— Problem details —
Copy every line of the records below where the word "ZayActu" occurs.

:::

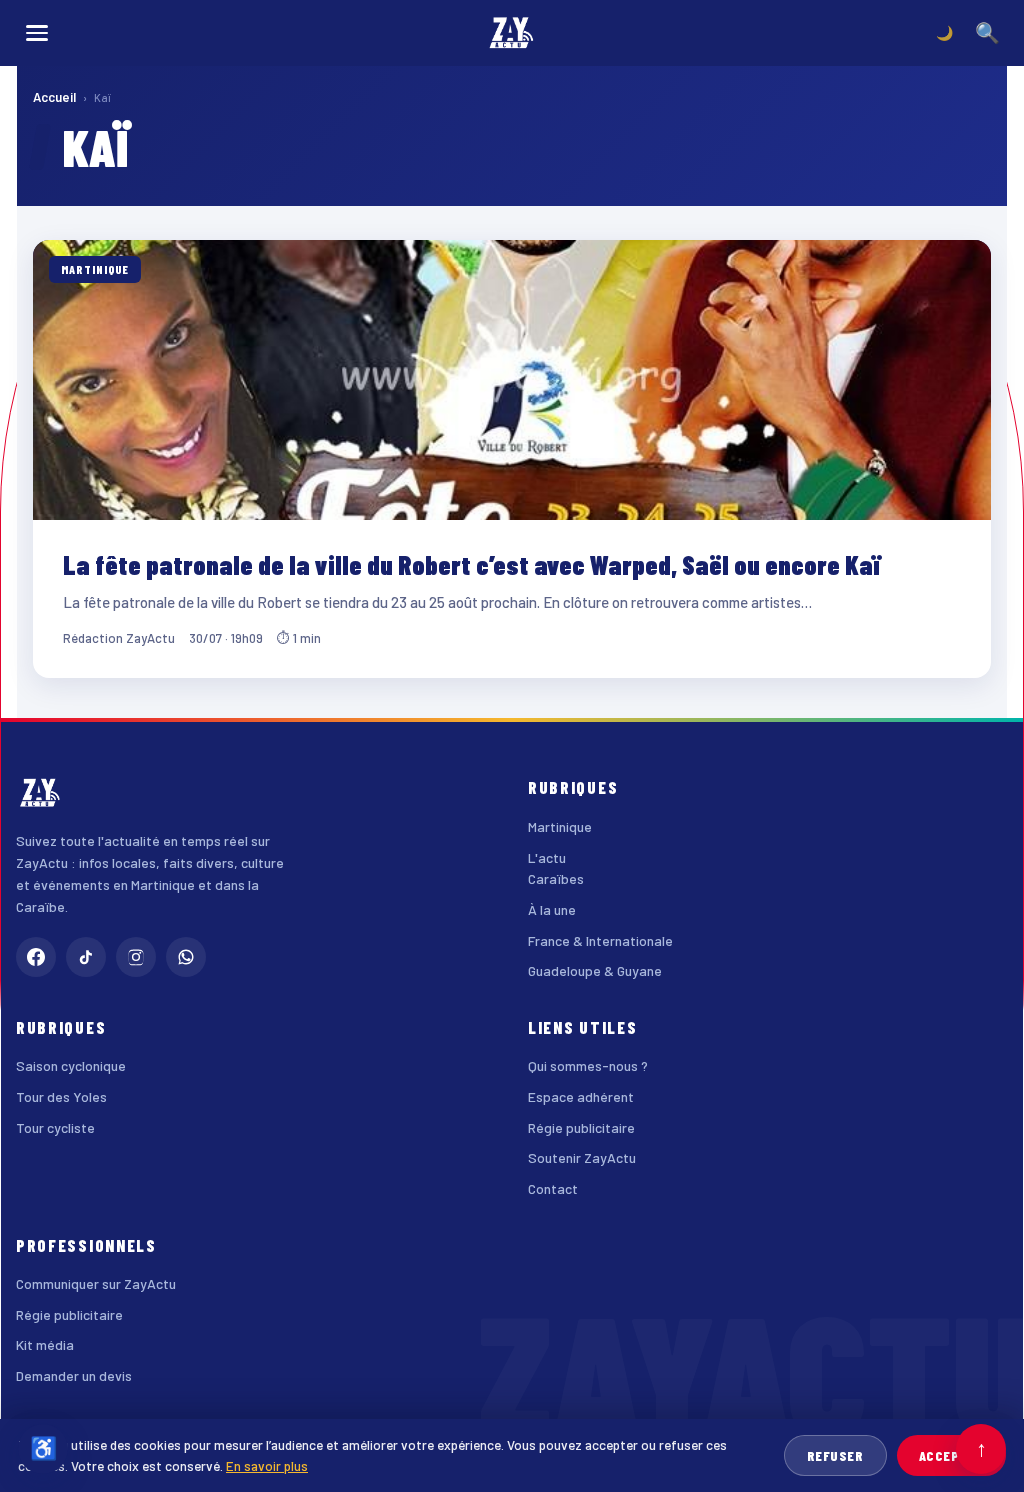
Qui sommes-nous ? (588, 1065)
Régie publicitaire (581, 1127)
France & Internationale (600, 940)
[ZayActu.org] (512, 33)
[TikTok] (86, 957)
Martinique (560, 826)
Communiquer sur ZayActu (96, 1283)
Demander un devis (74, 1375)
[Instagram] (136, 957)
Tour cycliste (55, 1127)
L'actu (547, 857)
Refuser (835, 1455)
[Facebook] (36, 957)
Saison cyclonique (71, 1065)
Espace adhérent (581, 1096)
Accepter (951, 1455)
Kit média (45, 1344)
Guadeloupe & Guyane (595, 970)
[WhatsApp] (186, 957)
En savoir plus (267, 1465)
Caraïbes (556, 878)
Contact (553, 1188)
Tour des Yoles (61, 1096)
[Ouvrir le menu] (37, 33)
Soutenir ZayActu (582, 1157)
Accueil (54, 97)
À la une (552, 909)
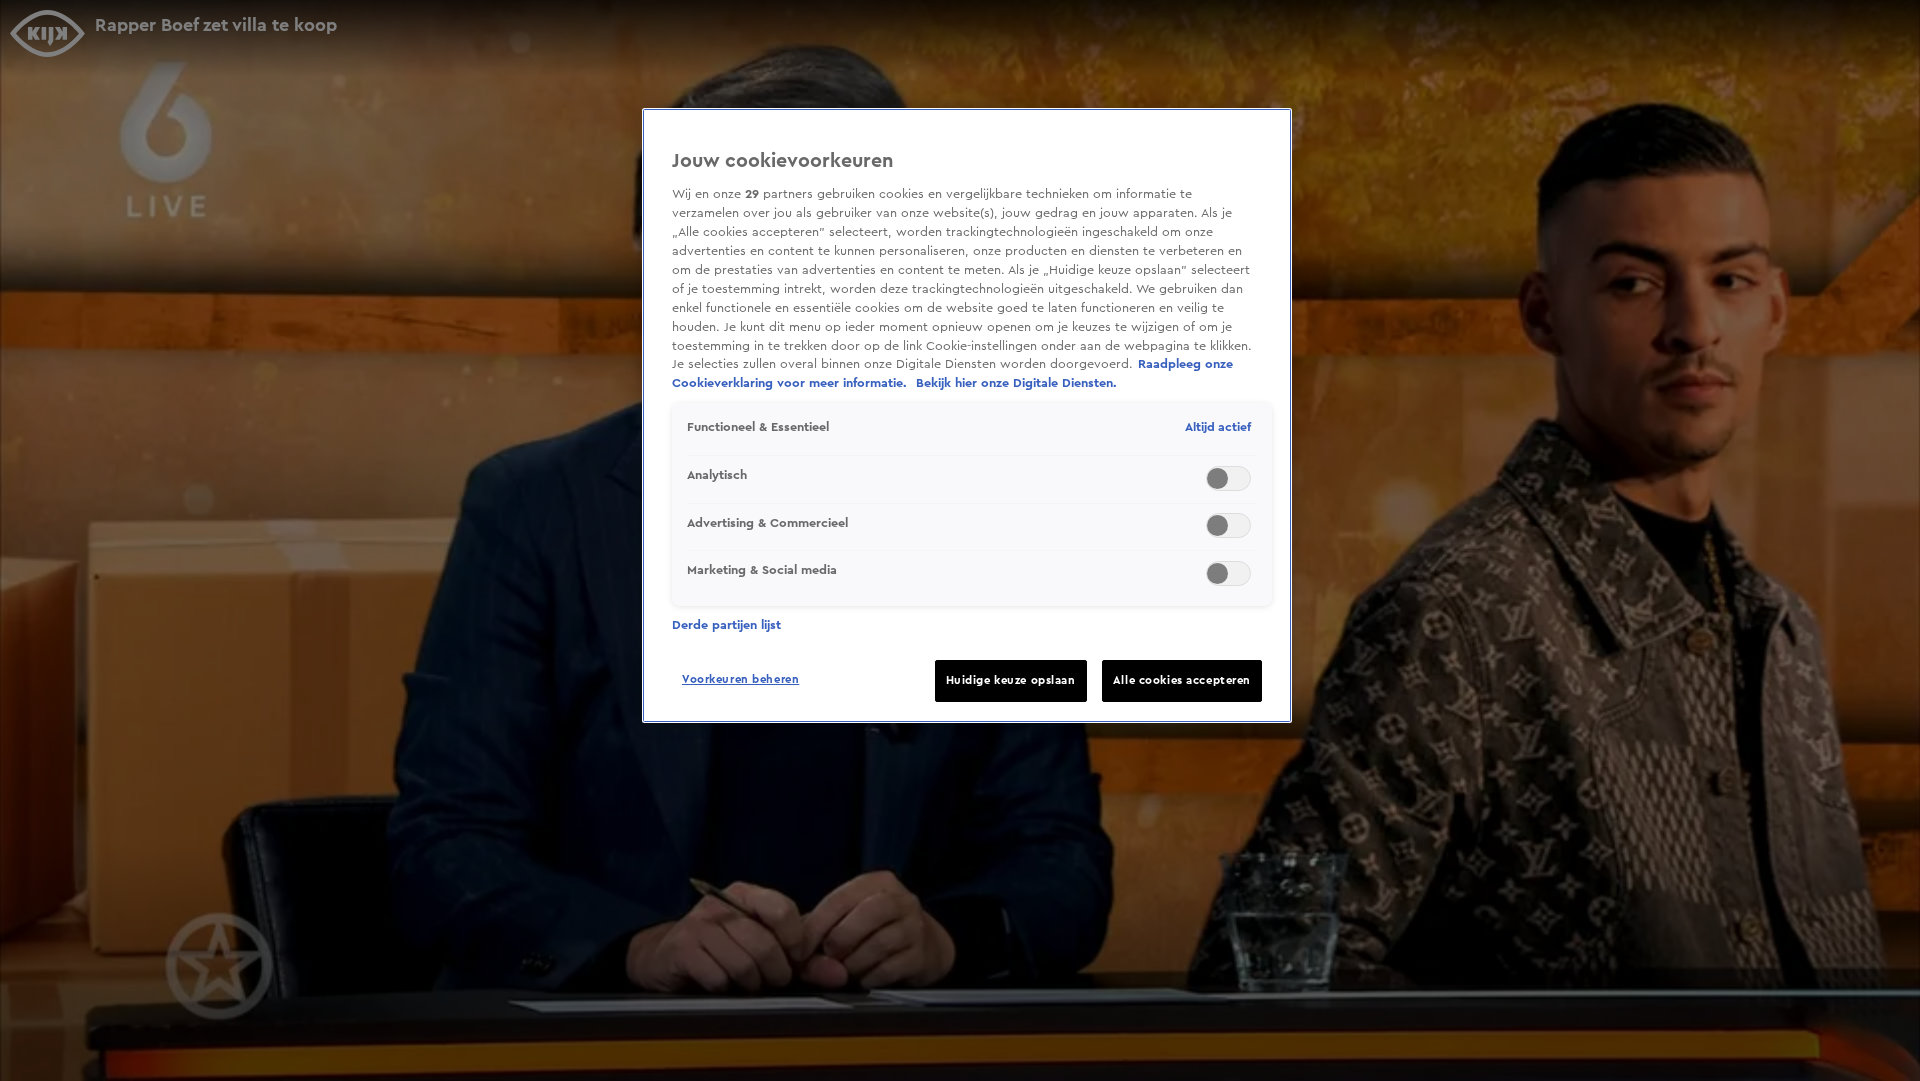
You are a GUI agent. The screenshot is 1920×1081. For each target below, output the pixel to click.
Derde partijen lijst (726, 625)
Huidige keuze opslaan (1011, 680)
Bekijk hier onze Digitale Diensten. (1016, 383)
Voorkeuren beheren (740, 679)
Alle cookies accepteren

:::

— Expected answer —
[ZayActu.org] (512, 33)
Communiquer sur ZayActu (96, 1283)
Soutenir ZayActu (582, 1157)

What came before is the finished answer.